§ THE DATA:
= = = = =

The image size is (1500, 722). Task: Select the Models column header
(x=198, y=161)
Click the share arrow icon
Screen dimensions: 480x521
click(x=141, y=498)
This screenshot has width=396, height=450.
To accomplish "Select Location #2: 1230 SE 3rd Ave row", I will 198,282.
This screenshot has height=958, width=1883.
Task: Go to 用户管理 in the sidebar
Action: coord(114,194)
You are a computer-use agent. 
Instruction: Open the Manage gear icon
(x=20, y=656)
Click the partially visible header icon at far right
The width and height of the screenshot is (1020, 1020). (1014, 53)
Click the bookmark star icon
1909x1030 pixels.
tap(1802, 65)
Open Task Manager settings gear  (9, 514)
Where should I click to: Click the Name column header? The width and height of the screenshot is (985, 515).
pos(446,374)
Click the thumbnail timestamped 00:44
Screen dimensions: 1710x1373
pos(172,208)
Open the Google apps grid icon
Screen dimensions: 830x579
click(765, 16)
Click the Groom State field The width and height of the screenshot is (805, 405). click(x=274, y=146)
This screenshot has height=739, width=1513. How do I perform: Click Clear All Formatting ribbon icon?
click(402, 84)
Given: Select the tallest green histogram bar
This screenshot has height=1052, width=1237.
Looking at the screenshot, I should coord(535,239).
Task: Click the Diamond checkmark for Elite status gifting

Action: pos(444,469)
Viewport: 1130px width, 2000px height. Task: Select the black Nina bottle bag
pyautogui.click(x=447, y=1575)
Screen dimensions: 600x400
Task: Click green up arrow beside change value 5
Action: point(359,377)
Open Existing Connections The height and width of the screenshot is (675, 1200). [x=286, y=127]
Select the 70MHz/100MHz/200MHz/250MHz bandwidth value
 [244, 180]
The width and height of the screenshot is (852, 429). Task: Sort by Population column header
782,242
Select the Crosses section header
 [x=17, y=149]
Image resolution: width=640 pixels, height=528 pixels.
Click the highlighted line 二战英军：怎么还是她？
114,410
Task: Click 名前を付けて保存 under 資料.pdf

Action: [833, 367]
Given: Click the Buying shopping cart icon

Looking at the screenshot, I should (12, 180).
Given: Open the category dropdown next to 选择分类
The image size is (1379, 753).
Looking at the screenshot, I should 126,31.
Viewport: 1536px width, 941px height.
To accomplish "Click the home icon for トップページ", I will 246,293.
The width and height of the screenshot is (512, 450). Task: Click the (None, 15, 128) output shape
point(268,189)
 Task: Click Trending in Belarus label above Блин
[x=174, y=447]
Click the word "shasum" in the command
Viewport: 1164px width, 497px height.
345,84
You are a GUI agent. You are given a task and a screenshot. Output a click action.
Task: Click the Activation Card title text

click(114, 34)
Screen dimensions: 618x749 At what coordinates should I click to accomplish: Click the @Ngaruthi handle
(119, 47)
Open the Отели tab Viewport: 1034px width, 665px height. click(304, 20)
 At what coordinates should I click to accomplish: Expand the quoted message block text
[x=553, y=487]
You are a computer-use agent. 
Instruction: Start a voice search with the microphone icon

= = = = =

§ REQUIRED WORK:
For the entries above, transcribe precisely the lines from the one with "Task: Click Trending" through the end, including both.

§ EXERCISE OUTPUT:
 Task: Click Trending in Belarus label above Блин
[x=174, y=447]
Click the word "shasum" in the command
Viewport: 1164px width, 497px height.
345,84
You are a GUI agent. You are given a task and a screenshot. Output a click action.
Task: Click the Activation Card title text

click(114, 34)
Screen dimensions: 618x749 At what coordinates should I click to accomplish: Click the @Ngaruthi handle
(119, 47)
Open the Отели tab Viewport: 1034px width, 665px height. click(304, 20)
 At what coordinates should I click to accomplish: Expand the quoted message block text
[x=553, y=487]
You are a computer-use agent. 
Instruction: Start a voice search with the microphone icon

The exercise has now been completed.